** START Excerpted passage **

Third Supply and Bermuda
Gates was appointed by the Virginia Company of London, which had established the Jamestown settlement under a Royal Charter for the colonisation of Virginia. He had sailed for Jamestown in 1609, aboard the Sea Venture, the new flagship of the Virginia Company. The Sea Venture was part of the Third Supply, a fleet of seven ships, towing two pinnacles, which was intended to deliver new settlers and desperately needed supplies.
At sea, the ships of the Third Supply were separated by a three-day storm now thought to have been a large hurricane. The Admiral of the Virginia Company, Sir George Somers, had taken the helm to fight the storm, and deliberately drove the ship onto rocks to prevent its foundering. The rocks proved to be the reef line to the east of the uninhabited archipelago now known as Bermuda. The other ships went on to Jamestown, not knowing the fate of the Sea Venture.
The 150 survivors spent the next ten months in Bermuda building two new ships on which to complete the journey to Jamestown. Two factions developed, however, due to a dispute between Gates and Somers over who was now the superior. As an appointed officer for Jamestown, Gates felt he was in authority, now that they were ashore. Somers felt that he retained authority until the settlers, including Gates, were landed at Jamestown. The two new ships, the Deliverance and the Patience were completed and sailed for Virginia in 1610. They left two men (a third would be left when the Patience returned from Jamestown) to maintain their claim of Bermuda for England. The Charter of the Virginia Company would officially be extended to include Bermuda in 1612.
Ever since, Bermuda has also been known officially as The Somers Isles. Sir Thomas Gates left his own name on a part of the colony, Gates' Bay, where the survivors of the Sea Venture landed. The oldest surviving fort in Bermuda, built between 1612 and 1615, is known as Gates' Fort. Many scholars believe Gates' accounts inspired William Shakespeare's play The Tempest. Sir Thomas Gates had a cross erected before leaving Bermuda, on which was a copper tablet inscribed in Latin and English:
In Memory of our deliverance both from the Storme and the Great leake wee have erected this cross to the honour of God. It is the Spoyle of an English Shippe of 300 tonnes called SEA VENTURE bound with seven others (from which the storme divided us) to Virginia or NOVA BRITANIA in America. In it were two Knights, Sir Thomas Gates, Knight Governor of the English Forces and Colonie there: and Sir George Somers, Knight Admiral of the Seas. Her Captain was Christopher Newport. Passengers and mariners she had beside (which all come to safety) one hundred and fiftie. Wee were forced to runne her ashore(by reason of her leake) under a point that bore South East from the Northerne Point of the Island which wee discovered first on the eighth and twentieth of July 1609.
On reaching Jamestown, only 60 of the 500 settlers previously landed there were found alive through the winter of 1609–1610 which became known as the "Starving Time". The condition of the settlement was so poor that on June 7, 1610, Gates decided to abandon the floundering settlement and return to England. However, the timely arrival of another relief fleet under Lord De La Warr gave the colony a reprieve. Gates' actions as governor were recorded by his secretary William Strachey, and were later published as the book A True Reportory of the wracke, and redemption of Sir THOMAS GATES, Knight.

** END Excerpted passage **
** START Supplied data **

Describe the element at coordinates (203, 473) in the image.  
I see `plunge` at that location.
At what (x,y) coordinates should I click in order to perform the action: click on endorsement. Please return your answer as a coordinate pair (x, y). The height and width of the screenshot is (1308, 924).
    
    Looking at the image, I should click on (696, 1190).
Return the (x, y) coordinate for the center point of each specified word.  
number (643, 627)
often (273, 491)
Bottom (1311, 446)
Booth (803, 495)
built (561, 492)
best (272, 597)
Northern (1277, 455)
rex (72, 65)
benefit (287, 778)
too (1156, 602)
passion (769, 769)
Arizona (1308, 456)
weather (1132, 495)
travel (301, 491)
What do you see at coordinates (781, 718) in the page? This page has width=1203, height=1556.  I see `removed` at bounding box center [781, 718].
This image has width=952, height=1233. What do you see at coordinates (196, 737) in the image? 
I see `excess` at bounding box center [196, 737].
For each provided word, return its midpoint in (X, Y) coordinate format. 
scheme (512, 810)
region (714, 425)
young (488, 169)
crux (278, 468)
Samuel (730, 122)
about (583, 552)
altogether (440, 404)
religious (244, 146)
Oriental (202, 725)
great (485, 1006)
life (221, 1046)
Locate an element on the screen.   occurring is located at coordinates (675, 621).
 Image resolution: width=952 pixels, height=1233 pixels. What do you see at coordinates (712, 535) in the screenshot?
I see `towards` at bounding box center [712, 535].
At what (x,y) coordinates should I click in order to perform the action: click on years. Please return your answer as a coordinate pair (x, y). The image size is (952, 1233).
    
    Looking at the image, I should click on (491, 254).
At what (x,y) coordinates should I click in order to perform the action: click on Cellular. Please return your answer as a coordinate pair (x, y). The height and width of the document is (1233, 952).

** END Supplied data **

## Exercise directions
Rewrite the passage on the Third Supply and Bermuda from "Third Supply and" to "desperately needed supplies.", putting "lead vessel" in place of "flagship".

## Exercise output
Third Supply and Bermuda
Gates was appointed by the Virginia Company of London, which had established the Jamestown settlement under a Royal Charter for the colonisation of Virginia. He had sailed for Jamestown in 1609, aboard the Sea Venture, the new lead vessel of the Virginia Company. The Sea Venture was part of the Third Supply, a fleet of seven ships, towing two pinnacles, which was intended to deliver new settlers and desperately needed supplies.